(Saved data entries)
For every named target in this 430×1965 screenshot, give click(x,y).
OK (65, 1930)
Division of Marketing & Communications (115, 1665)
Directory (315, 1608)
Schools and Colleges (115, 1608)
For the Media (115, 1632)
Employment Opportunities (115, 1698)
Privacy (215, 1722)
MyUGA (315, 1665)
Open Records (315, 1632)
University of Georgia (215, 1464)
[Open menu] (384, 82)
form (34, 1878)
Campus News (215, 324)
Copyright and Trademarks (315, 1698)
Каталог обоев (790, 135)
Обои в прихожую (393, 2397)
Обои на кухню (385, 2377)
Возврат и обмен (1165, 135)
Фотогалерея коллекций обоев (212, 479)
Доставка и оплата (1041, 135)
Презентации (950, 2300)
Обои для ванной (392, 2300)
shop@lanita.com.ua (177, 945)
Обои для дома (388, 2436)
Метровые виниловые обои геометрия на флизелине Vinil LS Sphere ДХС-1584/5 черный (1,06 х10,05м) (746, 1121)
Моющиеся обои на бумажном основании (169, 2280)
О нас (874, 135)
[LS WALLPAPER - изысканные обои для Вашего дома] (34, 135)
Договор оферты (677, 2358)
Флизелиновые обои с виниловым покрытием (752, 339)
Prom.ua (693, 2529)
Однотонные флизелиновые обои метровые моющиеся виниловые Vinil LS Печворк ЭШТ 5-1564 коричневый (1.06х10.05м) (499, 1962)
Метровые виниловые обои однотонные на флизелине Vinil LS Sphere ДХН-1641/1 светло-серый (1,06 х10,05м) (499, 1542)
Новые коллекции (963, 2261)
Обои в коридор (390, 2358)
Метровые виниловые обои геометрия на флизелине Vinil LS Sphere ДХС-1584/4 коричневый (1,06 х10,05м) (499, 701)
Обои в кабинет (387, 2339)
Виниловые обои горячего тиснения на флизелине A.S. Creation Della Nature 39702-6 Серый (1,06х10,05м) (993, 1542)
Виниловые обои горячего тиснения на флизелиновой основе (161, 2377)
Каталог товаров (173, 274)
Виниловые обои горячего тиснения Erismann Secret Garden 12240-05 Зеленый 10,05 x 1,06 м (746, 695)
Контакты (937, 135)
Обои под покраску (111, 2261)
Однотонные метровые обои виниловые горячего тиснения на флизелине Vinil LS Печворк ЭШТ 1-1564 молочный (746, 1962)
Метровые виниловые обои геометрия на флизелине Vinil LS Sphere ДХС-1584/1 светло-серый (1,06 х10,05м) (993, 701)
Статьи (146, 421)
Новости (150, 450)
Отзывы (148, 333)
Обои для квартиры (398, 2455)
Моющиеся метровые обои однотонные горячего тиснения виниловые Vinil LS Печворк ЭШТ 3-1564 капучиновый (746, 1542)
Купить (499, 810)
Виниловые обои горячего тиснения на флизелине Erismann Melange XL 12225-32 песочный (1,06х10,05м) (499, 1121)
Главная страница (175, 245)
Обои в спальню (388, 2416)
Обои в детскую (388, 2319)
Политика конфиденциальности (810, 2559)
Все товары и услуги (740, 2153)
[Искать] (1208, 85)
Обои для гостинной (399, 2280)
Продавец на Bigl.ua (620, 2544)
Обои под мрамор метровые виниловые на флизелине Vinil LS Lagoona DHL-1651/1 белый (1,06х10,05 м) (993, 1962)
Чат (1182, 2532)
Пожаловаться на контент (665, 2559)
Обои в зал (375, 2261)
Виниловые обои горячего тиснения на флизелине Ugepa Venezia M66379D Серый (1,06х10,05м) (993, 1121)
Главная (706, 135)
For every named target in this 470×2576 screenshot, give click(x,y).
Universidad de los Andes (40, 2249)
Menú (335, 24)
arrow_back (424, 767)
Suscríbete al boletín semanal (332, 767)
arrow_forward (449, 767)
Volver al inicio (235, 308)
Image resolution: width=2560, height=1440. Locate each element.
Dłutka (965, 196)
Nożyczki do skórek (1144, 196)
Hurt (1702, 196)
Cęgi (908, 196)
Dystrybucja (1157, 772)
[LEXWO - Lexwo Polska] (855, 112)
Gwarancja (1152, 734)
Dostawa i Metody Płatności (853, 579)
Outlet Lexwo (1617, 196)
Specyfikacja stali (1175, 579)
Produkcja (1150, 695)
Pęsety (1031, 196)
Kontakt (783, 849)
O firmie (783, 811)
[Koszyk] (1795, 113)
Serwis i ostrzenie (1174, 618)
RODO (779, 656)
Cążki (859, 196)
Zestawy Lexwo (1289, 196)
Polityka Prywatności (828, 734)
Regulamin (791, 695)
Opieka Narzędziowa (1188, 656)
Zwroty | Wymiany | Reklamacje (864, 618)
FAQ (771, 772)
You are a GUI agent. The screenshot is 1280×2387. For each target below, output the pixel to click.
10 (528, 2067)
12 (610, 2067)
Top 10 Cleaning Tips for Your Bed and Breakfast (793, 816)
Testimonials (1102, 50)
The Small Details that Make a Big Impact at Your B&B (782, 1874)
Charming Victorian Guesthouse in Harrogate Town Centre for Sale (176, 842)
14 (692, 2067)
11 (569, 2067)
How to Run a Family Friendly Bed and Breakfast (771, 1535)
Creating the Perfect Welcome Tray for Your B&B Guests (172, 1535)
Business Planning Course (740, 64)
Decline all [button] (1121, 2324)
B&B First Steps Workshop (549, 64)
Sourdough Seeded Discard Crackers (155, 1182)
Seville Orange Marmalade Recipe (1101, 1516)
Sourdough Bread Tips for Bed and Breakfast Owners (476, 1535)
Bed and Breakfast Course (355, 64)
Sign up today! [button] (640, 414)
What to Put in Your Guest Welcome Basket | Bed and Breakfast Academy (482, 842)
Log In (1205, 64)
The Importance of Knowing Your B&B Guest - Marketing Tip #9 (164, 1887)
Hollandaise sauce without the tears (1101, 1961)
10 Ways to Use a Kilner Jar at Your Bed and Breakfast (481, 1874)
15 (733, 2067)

### [Problem to solve]
Find every line in the records that has the word "Vinil". Copy those lines.

### [Response box]
Метровые виниловые обои геометрия на флизелине Vinil LS Sphere ДХС-1584/5 черный (1,06 х10,05м) (746, 1121)
Однотонные флизелиновые обои метровые моющиеся виниловые Vinil LS Печворк ЭШТ 5-1564 коричневый (1.06х10.05м) (499, 1962)
Метровые виниловые обои однотонные на флизелине Vinil LS Sphere ДХН-1641/1 светло-серый (1,06 х10,05м) (499, 1542)
Метровые виниловые обои геометрия на флизелине Vinil LS Sphere ДХС-1584/4 коричневый (1,06 х10,05м) (499, 701)
Однотонные метровые обои виниловые горячего тиснения на флизелине Vinil LS Печворк ЭШТ 1-1564 молочный (746, 1962)
Метровые виниловые обои геометрия на флизелине Vinil LS Sphere ДХС-1584/1 светло-серый (1,06 х10,05м) (993, 701)
Моющиеся метровые обои однотонные горячего тиснения виниловые Vinil LS Печворк ЭШТ 3-1564 капучиновый (746, 1542)
Обои под мрамор метровые виниловые на флизелине Vinil LS Lagoona DHL-1651/1 белый (1,06х10,05 м) (993, 1962)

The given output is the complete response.